陸軍飛行学校に入るまで在籍していた農芸学校に戻るという選択肢を、二夫と、少なくとも母親のハルは考えないこともなかった。むしろ周囲の人びとは
「せっかく入った『高等農林』なのだから、よい時期が来たら復学するのがよい」
と言ってくれた。「よい時期」とは、戦後の混乱の中、学制がどうなるか見通しが立たなかったからだ。
復学にはどんな手続きが必要か、それがはっきりするには当分時間がかかるように思われた。そもそも県立だった農芸学校が存続するのか、するとしてどんな形、位置づけになるのか。そういったことは、「敗戦国」となったいま、「戦勝国」の意向に沿った法律と政策の中で決まっていくのだから、庶民には予測もできなかった。

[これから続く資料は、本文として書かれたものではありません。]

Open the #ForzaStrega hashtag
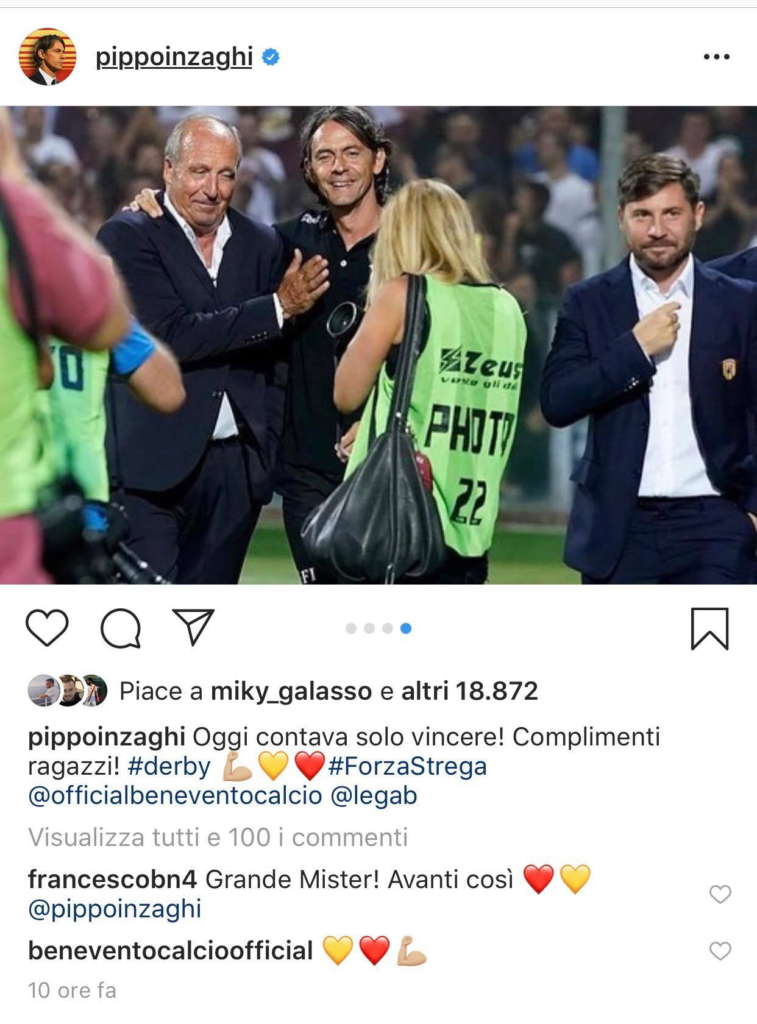Screen dimensions: 757x1024 point(408,766)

それに。二夫は両親、とくに父親の期待を裏切って兵隊に入ったという一種の負い目があった。わがままを言って――というか、両親に相談すらしないで志願したのだが――兵隊になり心配をかけたであろうことを考えると、さらなるわがままは言いだしかねた。
父親の吉太郎のほうは、二夫の気持ちを知ってか知らずか、朝になればその時どきの農作業にいっしょに出るよう二夫を促した。
「今日(きゅ)は〇〇の田んぼをほたっで、牛ょ牽いて行け」
(今日はどこそこの田んぼを耕すから、牛を牽いて行けよ)
「戻いやしゃ〇〇が家(え)寄って、焚っもんをもろて行っでね」
(帰り道には誰それの家に寄って、薪をもらって行くからな)
という具合に。
そうこうするうちに、二夫は家の労働力に完全に組み込まれていった。
ただでさえ食糧事情の悪い時代。農業は最ももてはやされ、農家は、おそらく歴史上最高のといっていい「好景気」の中にあった。黙っていても農作物は売れたし、こちらから天秤棒を担いで売り歩かなくても、買いに来る人々がたくさんいた。

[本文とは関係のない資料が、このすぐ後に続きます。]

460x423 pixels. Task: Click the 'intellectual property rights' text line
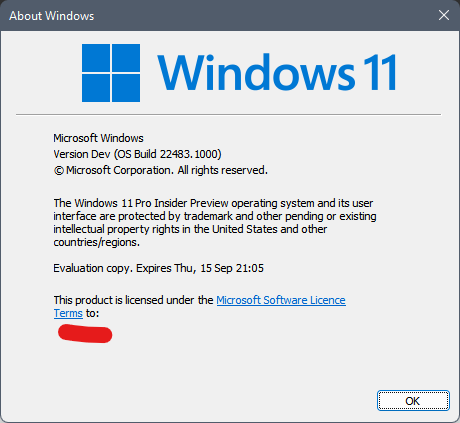point(190,229)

「戦争であんなひどい負け方をしたのだから、産業はしばらく壊滅的だろう。これからは農業の時代だ」
と言う人もいたし、二夫も「そうかもしれない」と思った。
両親とともに農業に就くことは、二夫にとっては生まれたときからの定めだった。その既定路線に収まるだけ、とも言えた。